Dataset records
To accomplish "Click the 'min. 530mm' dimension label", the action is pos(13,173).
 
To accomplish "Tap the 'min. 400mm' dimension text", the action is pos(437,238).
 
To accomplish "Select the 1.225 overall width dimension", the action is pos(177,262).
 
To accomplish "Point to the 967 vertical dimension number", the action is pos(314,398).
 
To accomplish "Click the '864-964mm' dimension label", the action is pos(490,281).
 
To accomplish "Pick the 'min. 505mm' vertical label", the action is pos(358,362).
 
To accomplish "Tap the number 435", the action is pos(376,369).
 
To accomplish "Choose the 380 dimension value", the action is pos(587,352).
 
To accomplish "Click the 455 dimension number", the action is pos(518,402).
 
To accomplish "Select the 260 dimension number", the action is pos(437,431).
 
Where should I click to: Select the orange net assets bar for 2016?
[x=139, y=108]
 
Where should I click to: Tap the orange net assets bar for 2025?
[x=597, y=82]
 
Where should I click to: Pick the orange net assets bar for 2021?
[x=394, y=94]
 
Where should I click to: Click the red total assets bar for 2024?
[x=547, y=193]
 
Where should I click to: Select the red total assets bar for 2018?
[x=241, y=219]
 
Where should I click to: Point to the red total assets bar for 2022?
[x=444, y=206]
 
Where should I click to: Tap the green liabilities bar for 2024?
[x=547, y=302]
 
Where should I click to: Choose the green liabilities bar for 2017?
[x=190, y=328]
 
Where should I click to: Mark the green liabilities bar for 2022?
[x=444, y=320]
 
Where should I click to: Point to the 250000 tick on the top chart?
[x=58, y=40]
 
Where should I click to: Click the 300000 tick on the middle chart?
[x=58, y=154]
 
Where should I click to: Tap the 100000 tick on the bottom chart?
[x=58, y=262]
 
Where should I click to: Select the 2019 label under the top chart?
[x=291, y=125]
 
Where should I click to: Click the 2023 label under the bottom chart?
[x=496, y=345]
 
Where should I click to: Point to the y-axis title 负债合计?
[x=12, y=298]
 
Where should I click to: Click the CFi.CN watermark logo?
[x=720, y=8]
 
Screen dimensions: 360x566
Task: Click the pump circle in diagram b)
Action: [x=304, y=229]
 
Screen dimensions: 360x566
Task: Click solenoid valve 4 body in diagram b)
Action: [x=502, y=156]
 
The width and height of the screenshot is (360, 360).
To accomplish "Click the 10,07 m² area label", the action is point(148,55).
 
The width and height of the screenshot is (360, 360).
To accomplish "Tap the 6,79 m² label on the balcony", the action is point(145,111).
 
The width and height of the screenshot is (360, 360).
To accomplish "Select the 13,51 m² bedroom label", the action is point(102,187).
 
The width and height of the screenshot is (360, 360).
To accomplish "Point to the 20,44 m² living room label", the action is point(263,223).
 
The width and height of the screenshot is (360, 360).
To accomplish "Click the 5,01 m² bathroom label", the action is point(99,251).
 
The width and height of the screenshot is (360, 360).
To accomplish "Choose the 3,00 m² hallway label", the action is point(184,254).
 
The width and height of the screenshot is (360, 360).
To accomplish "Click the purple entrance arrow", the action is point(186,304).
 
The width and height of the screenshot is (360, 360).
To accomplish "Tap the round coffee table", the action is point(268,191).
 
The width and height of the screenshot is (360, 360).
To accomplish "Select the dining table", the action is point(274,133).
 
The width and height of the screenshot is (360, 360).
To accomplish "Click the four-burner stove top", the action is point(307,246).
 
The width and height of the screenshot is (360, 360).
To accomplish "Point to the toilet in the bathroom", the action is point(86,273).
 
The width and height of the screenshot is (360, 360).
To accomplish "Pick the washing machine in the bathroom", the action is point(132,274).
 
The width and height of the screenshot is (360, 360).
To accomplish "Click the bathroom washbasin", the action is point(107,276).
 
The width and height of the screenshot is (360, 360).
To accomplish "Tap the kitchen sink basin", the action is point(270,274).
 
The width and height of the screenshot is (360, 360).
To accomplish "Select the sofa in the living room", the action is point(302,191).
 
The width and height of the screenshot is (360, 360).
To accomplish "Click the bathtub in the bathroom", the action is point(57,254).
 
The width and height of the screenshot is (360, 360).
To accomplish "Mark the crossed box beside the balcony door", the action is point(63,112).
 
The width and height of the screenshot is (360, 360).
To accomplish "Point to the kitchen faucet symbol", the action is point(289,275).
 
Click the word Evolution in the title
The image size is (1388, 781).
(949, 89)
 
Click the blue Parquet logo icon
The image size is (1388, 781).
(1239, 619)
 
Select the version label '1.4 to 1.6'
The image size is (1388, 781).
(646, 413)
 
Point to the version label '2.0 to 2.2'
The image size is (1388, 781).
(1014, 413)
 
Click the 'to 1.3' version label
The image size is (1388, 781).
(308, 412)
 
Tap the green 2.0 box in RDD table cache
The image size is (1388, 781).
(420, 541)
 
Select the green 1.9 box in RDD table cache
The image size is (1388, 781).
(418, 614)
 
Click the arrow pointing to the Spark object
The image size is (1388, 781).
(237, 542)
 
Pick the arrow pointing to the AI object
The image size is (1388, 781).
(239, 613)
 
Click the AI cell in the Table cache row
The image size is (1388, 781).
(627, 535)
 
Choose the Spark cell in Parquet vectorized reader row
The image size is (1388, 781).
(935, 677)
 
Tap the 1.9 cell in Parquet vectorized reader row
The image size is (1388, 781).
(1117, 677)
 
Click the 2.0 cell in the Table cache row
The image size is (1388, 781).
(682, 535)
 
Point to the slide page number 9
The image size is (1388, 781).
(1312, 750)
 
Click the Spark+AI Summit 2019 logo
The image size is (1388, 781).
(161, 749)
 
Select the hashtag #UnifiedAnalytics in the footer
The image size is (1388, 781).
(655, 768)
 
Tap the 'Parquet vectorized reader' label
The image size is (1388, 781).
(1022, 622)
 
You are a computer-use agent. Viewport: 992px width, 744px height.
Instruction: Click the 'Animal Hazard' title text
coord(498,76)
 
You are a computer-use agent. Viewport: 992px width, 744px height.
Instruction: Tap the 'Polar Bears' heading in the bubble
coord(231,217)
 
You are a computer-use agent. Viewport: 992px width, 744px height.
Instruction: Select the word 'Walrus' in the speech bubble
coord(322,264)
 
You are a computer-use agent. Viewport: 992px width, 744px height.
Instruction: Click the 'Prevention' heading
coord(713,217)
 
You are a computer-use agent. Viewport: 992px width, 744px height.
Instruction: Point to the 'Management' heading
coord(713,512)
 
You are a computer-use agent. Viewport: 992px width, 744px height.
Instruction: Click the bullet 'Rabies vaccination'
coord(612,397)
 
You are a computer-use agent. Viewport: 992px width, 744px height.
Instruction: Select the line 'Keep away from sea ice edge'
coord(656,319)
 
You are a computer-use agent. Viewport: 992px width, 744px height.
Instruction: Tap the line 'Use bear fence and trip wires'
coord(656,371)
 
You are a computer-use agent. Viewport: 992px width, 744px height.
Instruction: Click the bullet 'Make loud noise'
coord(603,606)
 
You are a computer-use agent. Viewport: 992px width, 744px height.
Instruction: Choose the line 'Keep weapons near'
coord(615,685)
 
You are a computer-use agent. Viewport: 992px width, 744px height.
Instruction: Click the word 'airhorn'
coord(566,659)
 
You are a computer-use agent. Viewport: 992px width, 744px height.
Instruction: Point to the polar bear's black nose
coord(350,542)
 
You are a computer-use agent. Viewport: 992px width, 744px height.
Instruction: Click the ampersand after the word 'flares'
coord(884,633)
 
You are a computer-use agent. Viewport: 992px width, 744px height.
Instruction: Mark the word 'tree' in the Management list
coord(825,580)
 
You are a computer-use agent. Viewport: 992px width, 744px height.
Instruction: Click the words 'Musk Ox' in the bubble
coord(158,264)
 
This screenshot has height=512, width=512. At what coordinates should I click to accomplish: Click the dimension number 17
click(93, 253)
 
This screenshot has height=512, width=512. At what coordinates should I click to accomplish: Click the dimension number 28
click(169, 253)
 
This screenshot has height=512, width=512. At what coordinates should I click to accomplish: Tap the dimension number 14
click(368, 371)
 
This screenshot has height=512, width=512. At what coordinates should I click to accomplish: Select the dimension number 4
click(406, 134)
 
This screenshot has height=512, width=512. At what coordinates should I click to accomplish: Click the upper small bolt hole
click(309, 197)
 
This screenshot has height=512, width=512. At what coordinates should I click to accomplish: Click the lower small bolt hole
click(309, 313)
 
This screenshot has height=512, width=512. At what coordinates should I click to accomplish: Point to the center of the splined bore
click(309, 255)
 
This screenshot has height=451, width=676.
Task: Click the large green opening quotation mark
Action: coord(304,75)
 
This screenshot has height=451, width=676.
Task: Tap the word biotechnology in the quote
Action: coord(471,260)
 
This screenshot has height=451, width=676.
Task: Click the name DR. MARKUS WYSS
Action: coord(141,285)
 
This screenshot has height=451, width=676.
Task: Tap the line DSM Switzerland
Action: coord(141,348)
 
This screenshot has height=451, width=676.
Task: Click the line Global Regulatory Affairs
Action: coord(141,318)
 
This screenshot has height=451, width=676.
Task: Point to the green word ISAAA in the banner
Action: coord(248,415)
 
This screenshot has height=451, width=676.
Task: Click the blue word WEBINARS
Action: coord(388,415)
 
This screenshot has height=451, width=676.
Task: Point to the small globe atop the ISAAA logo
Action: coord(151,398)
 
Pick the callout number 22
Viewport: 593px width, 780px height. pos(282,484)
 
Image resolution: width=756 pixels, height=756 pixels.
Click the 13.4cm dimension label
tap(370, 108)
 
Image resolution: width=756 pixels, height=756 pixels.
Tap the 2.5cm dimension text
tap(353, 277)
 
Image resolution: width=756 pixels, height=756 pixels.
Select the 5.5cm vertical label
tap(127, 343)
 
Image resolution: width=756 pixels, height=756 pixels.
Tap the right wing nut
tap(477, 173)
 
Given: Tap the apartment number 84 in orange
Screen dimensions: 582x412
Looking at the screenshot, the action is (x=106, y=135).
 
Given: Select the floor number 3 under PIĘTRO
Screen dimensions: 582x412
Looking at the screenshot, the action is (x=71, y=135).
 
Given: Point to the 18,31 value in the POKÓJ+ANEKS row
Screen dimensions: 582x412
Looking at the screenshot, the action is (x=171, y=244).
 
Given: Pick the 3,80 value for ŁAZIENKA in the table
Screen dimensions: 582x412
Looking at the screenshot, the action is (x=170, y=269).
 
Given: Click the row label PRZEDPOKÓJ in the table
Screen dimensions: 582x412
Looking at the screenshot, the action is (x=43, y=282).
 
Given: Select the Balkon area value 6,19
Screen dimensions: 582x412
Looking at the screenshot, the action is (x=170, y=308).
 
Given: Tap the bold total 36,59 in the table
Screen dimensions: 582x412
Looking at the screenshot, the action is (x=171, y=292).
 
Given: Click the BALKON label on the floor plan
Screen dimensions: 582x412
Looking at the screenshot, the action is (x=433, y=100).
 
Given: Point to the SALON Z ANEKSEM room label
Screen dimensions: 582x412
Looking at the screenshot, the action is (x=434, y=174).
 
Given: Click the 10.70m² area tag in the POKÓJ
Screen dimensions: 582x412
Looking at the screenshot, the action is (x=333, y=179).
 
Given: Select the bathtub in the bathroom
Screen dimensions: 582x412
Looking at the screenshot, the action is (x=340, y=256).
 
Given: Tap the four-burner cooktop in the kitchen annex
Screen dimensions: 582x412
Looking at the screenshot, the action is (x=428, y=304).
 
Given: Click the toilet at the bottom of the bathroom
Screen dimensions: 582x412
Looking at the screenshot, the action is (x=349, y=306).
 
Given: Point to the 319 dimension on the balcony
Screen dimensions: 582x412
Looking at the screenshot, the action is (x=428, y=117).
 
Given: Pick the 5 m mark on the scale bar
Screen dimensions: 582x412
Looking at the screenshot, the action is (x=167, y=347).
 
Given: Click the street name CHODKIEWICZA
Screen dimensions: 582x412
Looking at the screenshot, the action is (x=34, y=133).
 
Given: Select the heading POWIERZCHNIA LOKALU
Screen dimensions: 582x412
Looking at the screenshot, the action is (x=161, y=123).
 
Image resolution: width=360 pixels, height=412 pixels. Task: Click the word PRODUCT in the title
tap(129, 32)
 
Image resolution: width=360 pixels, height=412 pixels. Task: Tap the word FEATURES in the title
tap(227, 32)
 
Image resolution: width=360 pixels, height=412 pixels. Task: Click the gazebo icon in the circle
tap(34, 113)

Task details
Rewrite the records, from the first line up to and including the line with "[x=597, y=82]", as a Markdown table with the columns Row and Record line, numbering each line and leaving out blank lines.

Exercise answer
| Row | Record line |
|---|---|
| 1 | To accomplish "Click the 'min. 530mm' dimension label", the action is pos(13,173). |
| 2 | To accomplish "Tap the 'min. 400mm' dimension text", the action is pos(437,238). |
| 3 | To accomplish "Select the 1.225 overall width dimension", the action is pos(177,262). |
| 4 | To accomplish "Point to the 967 vertical dimension number", the action is pos(314,398). |
| 5 | To accomplish "Click the '864-964mm' dimension label", the action is pos(490,281). |
| 6 | To accomplish "Pick the 'min. 505mm' vertical label", the action is pos(358,362). |
| 7 | To accomplish "Tap the number 435", the action is pos(376,369). |
| 8 | To accomplish "Choose the 380 dimension value", the action is pos(587,352). |
| 9 | To accomplish "Click the 455 dimension number", the action is pos(518,402). |
| 10 | To accomplish "Select the 260 dimension number", the action is pos(437,431). |
| 11 | Where should I click to: Select the orange net assets bar for 2016? |
| 12 | [x=139, y=108] |
| 13 | Where should I click to: Tap the orange net assets bar for 2025? |
| 14 | [x=597, y=82] |